IAS with WorkGroup machines

Discussion:

(too old to reply)

Harindra000

2008-02-06 20:23:01 UTC

I'm using EAP-MSCHAP V2 for WiFi Access using 3Com managed switch as RADIUS
Client. Setup includs In house CA. AD, IIS, CA and IAS in a single ProLient
server.

My IAS works all fine for domain computers with AD user accounts.

But, whenever non-domain (Work Group) system tries to connect to my internal
network by using domain credentals; IAS denies it.

Event viewer contains event id 5052 (There is no domain controller available
for domain ...) and 3 (Access request for user domain\ADUser is discarded;
the user account domain can not be accessed) from source IAS.

How can I grant access for my mobile access clients without connecting them
to my domain? (Many of them are vista\xp home)

Your comments are highly appriciated.

FenderAxe

2008-02-07 02:34:13 UTC

Permalink

Post by Harindra000
I'm using EAP-MSCHAP V2 for WiFi Access using 3Com managed switch as
RADIUS Client. Setup includs In house CA. AD, IIS, CA and IAS in a
single ProLient server.
My IAS works all fine for domain computers with AD user accounts.
But, whenever non-domain (Work Group) system tries to connect to my
internal network by using domain credentals; IAS denies it.
Event viewer contains event id 5052 (There is no domain controller
available for domain ...) and 3 (Access request for user domain\ADUser
is discarded; the user account domain can not be accessed) from source
IAS.
How can I grant access for my mobile access clients without connecting
them to my domain? (Many of them are vista\xp home)
Your comments are highly appriciated.

When you deployed your own CA, domain member computers automatically
received the CA's certificate, which was stored in the certificate stores
for the Local Computer and Current User, in the Trusted Root Certification
Authorities store.

Because domain member computers have that certificate in the cert store,
they trust certificates that are issued by your CA.

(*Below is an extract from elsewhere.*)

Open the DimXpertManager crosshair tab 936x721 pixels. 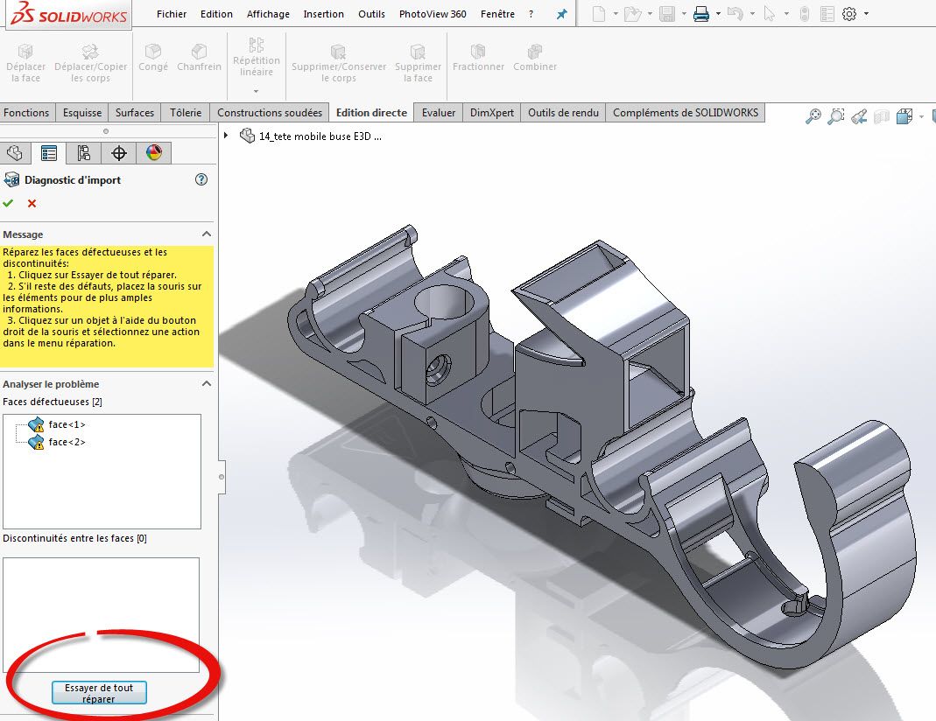click(x=119, y=153)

To deploy PEAP-MS-CHAPv2 for wireless clients, you must issue server
certificates to IAS servers; after you have done that, the server uses the
certificate during authentication to prove its identity to client
computers. In turn, users provide credentials (user name and password) to
prove their identities to IAS.

When the client computers receive the IAS server certificate, they check
their Trusted Root Certification Authorities cert store to find out if they
trust the CA that issued the server certfiicate. Your domain member
computers can do this successfully, however any non-domain member computer
that tries to connect cannot accomplish this, because they don't have the
CA certificate in the Trusted Root Certification Authorities cert store.

The solution is to export the CA cert to removable media and then import
the cert into the TRCA store for the Local Computer and Current User on
non-domain member computers.

See the IAS Help topic "Network access authentication and certificates" for
more info.

Harindra000

2008-04-24 18:48:01 UTC

Permalink

Perfect!

I installed certificates in Client machines and now working all fine!

Khuyen

2009-07-21 09:56:01 UTC

Permalink

Which is CA Cert (root CA or IAS CA) that I need to export and then import to
wifi client?

Thanks,

Khuyen.

Post by FenderAxe

When you deployed your own CA, domain member computers automatically
received the CA's certificate, which was stored in the certificate stores
for the Local Computer and Current User, in the Trusted Root Certification
Authorities store.
Because domain member computers have that certificate in the cert store,
they trust certificates that are issued by your CA.
To deploy PEAP-MS-CHAPv2 for wireless clients, you must issue server
certificates to IAS servers; after you have done that, the server uses the
certificate during authentication to prove its identity to client
computers. In turn, users provide credentials (user name and password) to
prove their identities to IAS.
When the client computers receive the IAS server certificate, they check
their Trusted Root Certification Authorities cert store to find out if they
trust the CA that issued the server certfiicate. Your domain member
computers can do this successfully, however any non-domain member computer
that tries to connect cannot accomplish this, because they don't have the
CA certificate in the Trusted Root Certification Authorities cert store.
The solution is to export the CA cert to removable media and then import
the cert into the TRCA store for the Local Computer and Current User on
non-domain member computers.
See the IAS Help topic "Network access authentication and certificates" for
more info.

James McIllece [MS]

2009-07-21 18:24:14 UTC

Permalink

Post by Khuyen
Which is CA Cert (root CA or IAS CA) that I need to export and then
import to wifi client?
Thanks,
Khuyen.

The CA cert must be in the Trusted Root Certification Authorities store for
the Current User and for the Local Computer on clients.

A couple of things to note:

-- Do not put the IAS cert on the client machines.
-- After importing a cert into the Certificates MMC, do not drag and drop
it to another location in the MMC or the cert will break. If you need to
move a cert to another folder, import it to that location.

HTH --

James McIllece, Microsoft

Please do not send email directly to this alias. This is my online account
name for newsgroup participation only.

This posting is provided "AS IS" with no warranties, and confers no rights.